CSANZ 2021

Sally Dunwoodie

Victor Chang Cardiac Research Institute, NSW

Professor Sally Dunwoodie is an internationally renowned biomedical researcher at the Victor Chang Cardiac Research Institute. She has dedicated her life’s work to understanding how babies develop and to finding out why some 3-6% have birth defects. Some 4.9 million babies are born with a serious birth defect around the globe every year.

Professor Dunwoodie established and leads the Chain Reaction Program in Congenital Heart Disease, the largest Australian genome sequencing initiative in congenital heart disease. The program is discovering the genetic causes of heart defects family by family, with the promise that genetic diagnosis of birth defects will become a routine part of clinical practice.

Professor Dunwoodie is also a world leader in identifying causes of vertebral defects, having discovered six of the seven genes known to cause such defects.

Professor Dunwoodie’s discoveries have already changed clinical practices and have led to genetic diagnostic tests being available worldwide. In 2017 Professor Dunwoodie’s team revealed a double breakthrough that has the potential to prevent some cases of recurrent miscarriage and multiple types of birth defects.

They discovered that deficiency in NAD, a vital molecule that is required for hundreds of activities in all cells, causes recurrent miscarriage and multiple types of birth defects in humans and mice. These defects were completely prevented with supplementation of niacin (vitamin B3) during pregnancy in mice. These discoveries from the Victor Chang Cardiac Research Institute are believed to be amongst Australia’s greatest ever in pregnancy research.

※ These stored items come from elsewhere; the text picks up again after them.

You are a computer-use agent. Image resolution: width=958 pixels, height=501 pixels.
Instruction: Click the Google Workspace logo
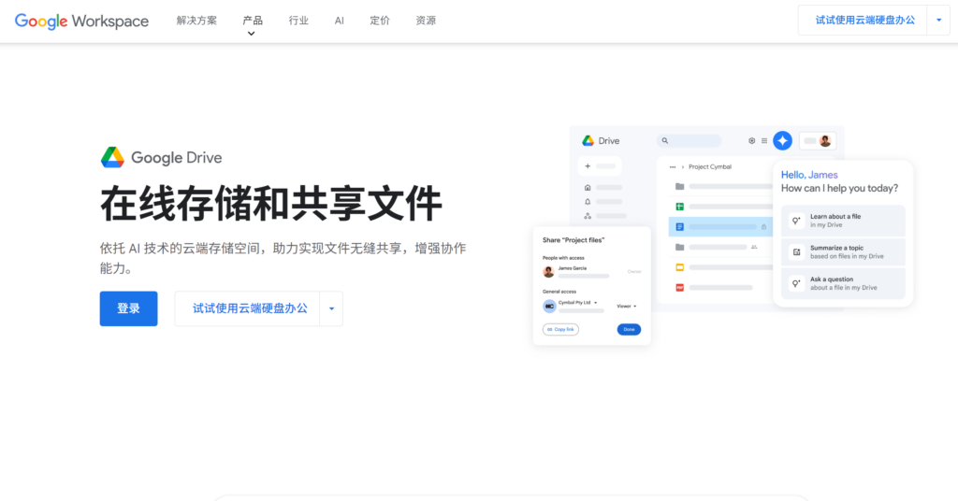coord(81,21)
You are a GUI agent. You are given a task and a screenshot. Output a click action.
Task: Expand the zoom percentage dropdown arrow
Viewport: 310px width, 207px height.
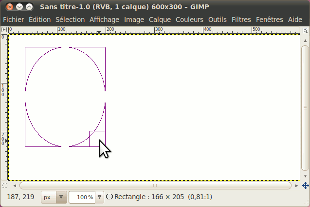(x=100, y=197)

Sally Dunwoodie is a Professor in the Faculty of Medicine at the University of NSW. She received her Bachelor of Science (Hons) from the University of Sydney, before completing her PhD on the genetic control of muscle development at the Children’s Medical Research institute and the University of Sydney. She further trained at the National Institute for Medical Research in London, before becoming a faculty member at the Victor Chang Cardiac Research Institute.

With women filling just 10-15 percent of senior roles in science, Professor Dunwoodie is also an inspiring mentor for young female scientists.